Makale:
Türkiye'de kuraklıktan etkilenen il sayısı mayıs ayının başında 22'ydi. Ancak mayıs ayına ilişkin kuraklık raporuna göre bu sayı 41’e çıktı. Yağışların yetersiz olması durumunda haziran ayında da sayının artması bekleniyor. Mayısta kuraklıktan en fazla zarar gören ürünler arpa, buğday ve kırmızı mercimek.... Ancak yeni ekilen mısır, şeker pancarı, patates, nohut, yeşil mercimek, çeltik ve yem bitkileri gibi ürünler de kuraklıktan etkilendi. Buğdayda 19 milyon tonun, arpada 7,8 milyon tonun ve mercimekte ise 250 bin tonun altında bir rekolte tahmin ediliyor. Ticaret Bakanlığının Resmi Gazete'de yayımlanarak yürürlüğe giren tebliğ değişikliğine göre ise ihracı kayda bağlı mallar listesine makarna, bulgur, buğday irmiği, mantı ve erişte de eklendi. Söz konusu malların yurt dışına satışı, ihracat yönetmeliğinin hükümleri çerçevesinde gerçekleştirilebilecek. Böylece üretilen buğdayın olası ihtiyaç durumlarında ülkede kalması hedefleniyor.

Gösterilen bilgiler:
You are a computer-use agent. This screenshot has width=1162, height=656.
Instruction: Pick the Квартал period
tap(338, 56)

--

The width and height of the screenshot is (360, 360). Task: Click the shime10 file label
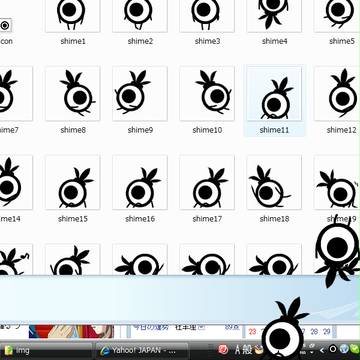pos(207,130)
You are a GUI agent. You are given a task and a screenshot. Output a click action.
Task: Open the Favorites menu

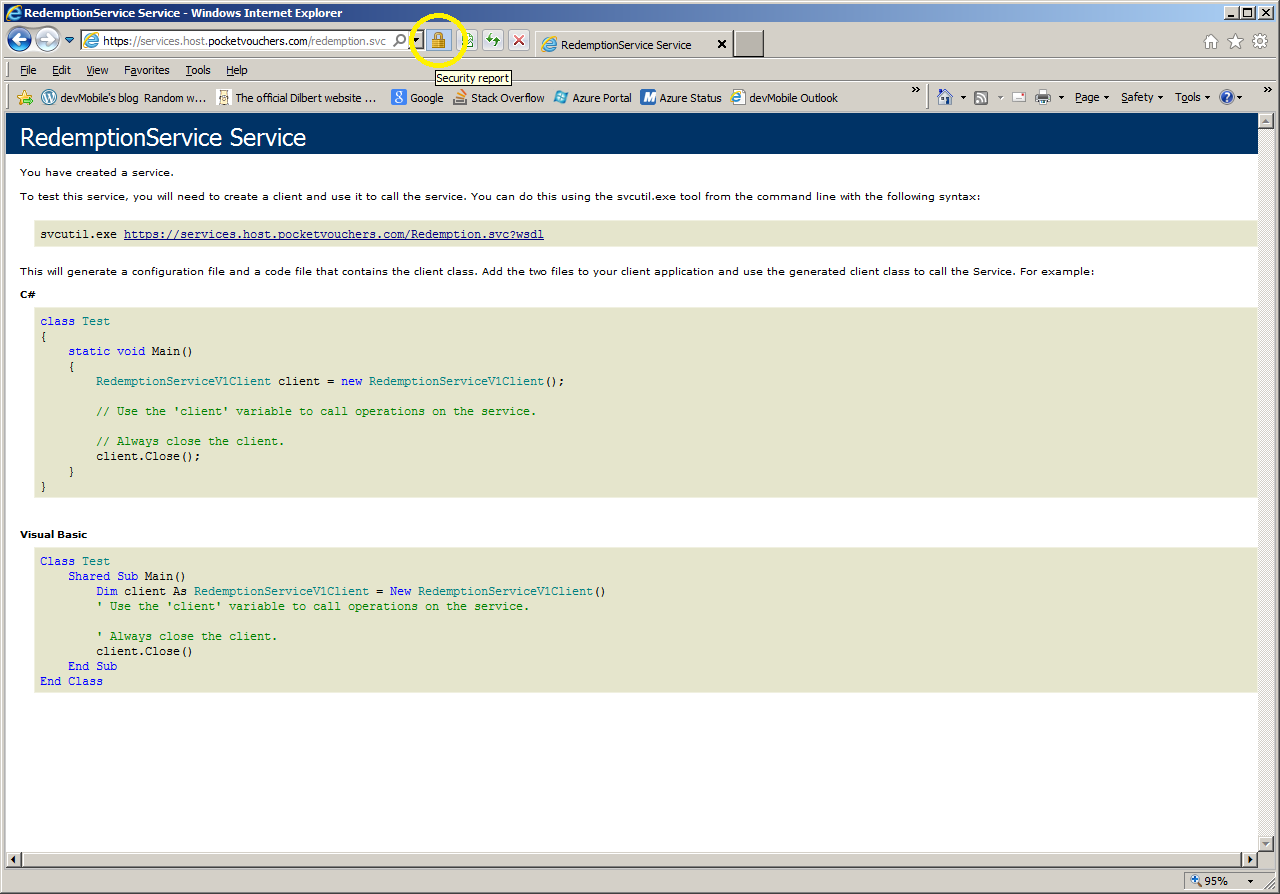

Görev ayrıntıları:
Kuraklıkla ilgili makaleye göre ihracı kayda bağlı mallar listesine eklenen ürünlerin tamamını yazın.

Alıştırma cevabı:
Makarna, bulgur, buğday irmiği, mantı ve erişte.